Nos dias em que tivesse certos programas era ele quem indicava o caminho as pessoas que o acompanhavam. Então disse para mim mesmo que do mesmo jeito que indico a direcção às pessoas também podia o fazer sozinho. Daí passei a fazer tudo sozinho.
Para Rafael Bata andar acompanhado era bom, mas criou em si medo de andar sozinho, facto que o fazia muito dependente e até condicionava algumas coisas.Eu já estava a ficar muito limitado, mas há 3 anos tomei a decisão de que passaria a caminhar sozinho e sinto-me bem assim. Foi até difícil minha família aceitar mas fi-la compreender a importância disso para mim” salientou.
Refira-se que quando sobe um chapa trata logo de dizer onde quer descer aos transportadores, de modo a evitar passar a sua paragem.
Parei um pouco com a música
O músico e autor do álbum intitulado “Tandza la xikhova” (Ovo de mocho) parou, actualmente, a sua carreira artística com vista a se dedicar mais aos estudos. Entretanto garante que voltará assim que for possível.
Rafael Bata já ganhou o prémio de “melhor voz masculina” no Ngoma Moçambique, em 2005, representou Moçambique em certos festivais decorridos na vizinha África do Sul e na Suazilândia.
É casado e nos seus tempos livres gosta de tocar instrumentos como guitarra, piano e acompanhar telenovelas (segue os personagens pelas vozes, o que lhe ajuda a identificar as pessoas).
É uma honra tê-lo como colega
– afirma Ivone Fraiza, colega e amiga
Na Escola de Jornalismo, domingo ouviu uma colega de Rafael Bata, que começou por classificá-lo como sendo uma pessoa atenta e que quando tem dificuldades procura se aproximar com vista a obter ajuda.

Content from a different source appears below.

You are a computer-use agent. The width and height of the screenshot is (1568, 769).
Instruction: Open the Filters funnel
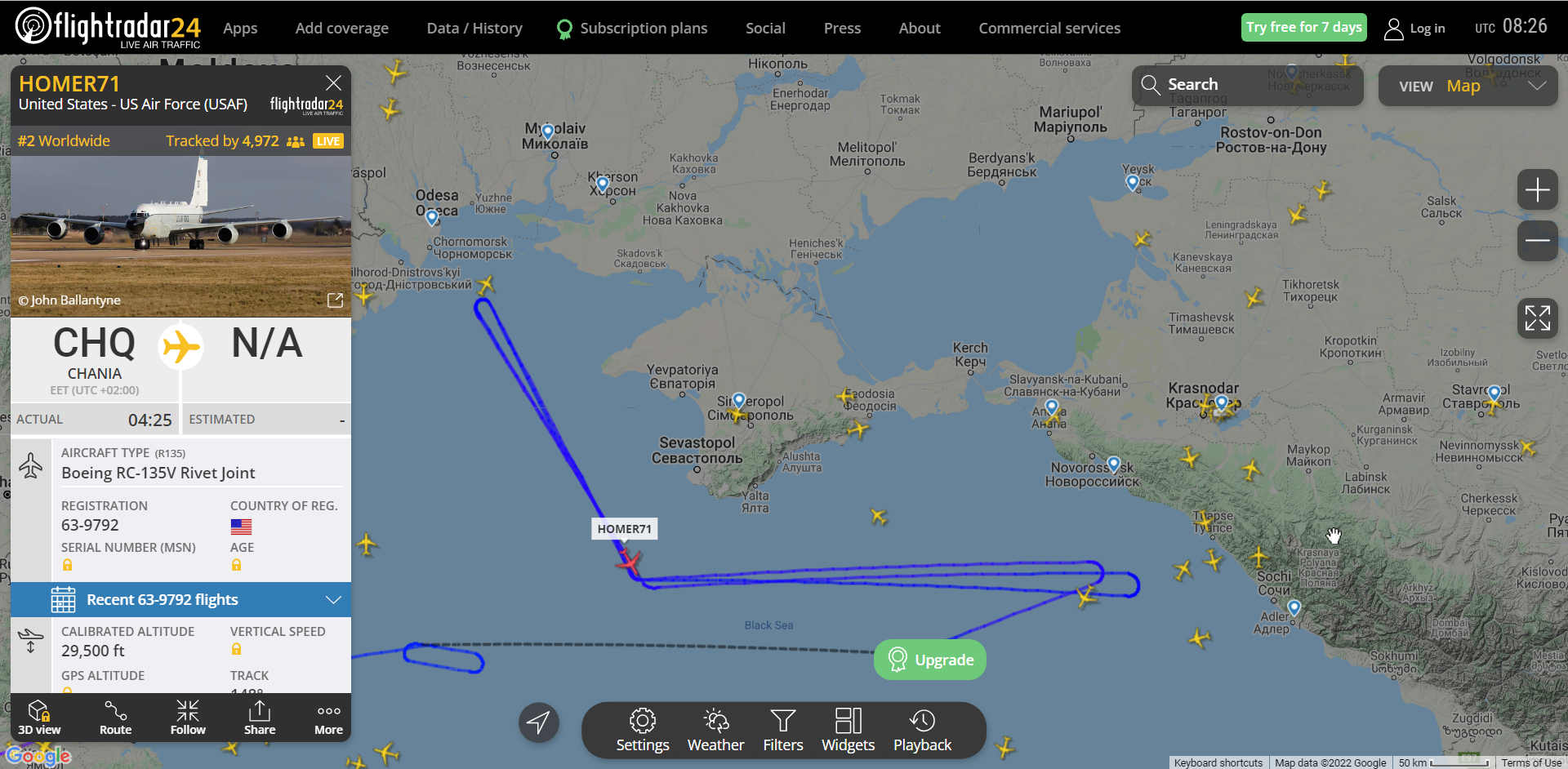point(783,731)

“É uma honra tê-lo como colega. Não demostra ser deficiente e porta-se como qualquer um de nós aqui na sala, isso é muito bom. No início do ano era acanhado mas actualmente é uma pessoa muito aberta, conversa normalmente e conta novidades”, disse Ivone que também saúda os docentes por tratarem bem o seu colega e procurarem sempre ditar os apontamentos, tendo em conta a deficiência dele.
Sistema braille
O Sistema Braille é utilizado universalmente na leitura e na escrita por pessoas cegas. Foi inventado na França por um jovem cego, Louis Braille, para a educação e integração dos deficientes visuais na sociedade.
O sistema Braille tem-se adaptado a todas as línguas e grafias. Com a sua invenção, Luís Braille abriu aos cegos as portas da cultura, arrancando-os a cegueira mental em que viviam e rasgando-lhes horizontes novos na ordem social, moral e espiritual
Dispondo de um processo fácil de leitura, o gosto pelos livros estendeu-se amplamente entre os cegos e ocupou um lugar importante na sua vida. À instrução oral sucedeu a instrução pelo livro. O conhecimento intelectual, sob todas as suas formas (filosofia, psicologia, teologia, matemáticas, filologia, história, literatura, direito, entre outros), tornou-se mais acessível aos cegos.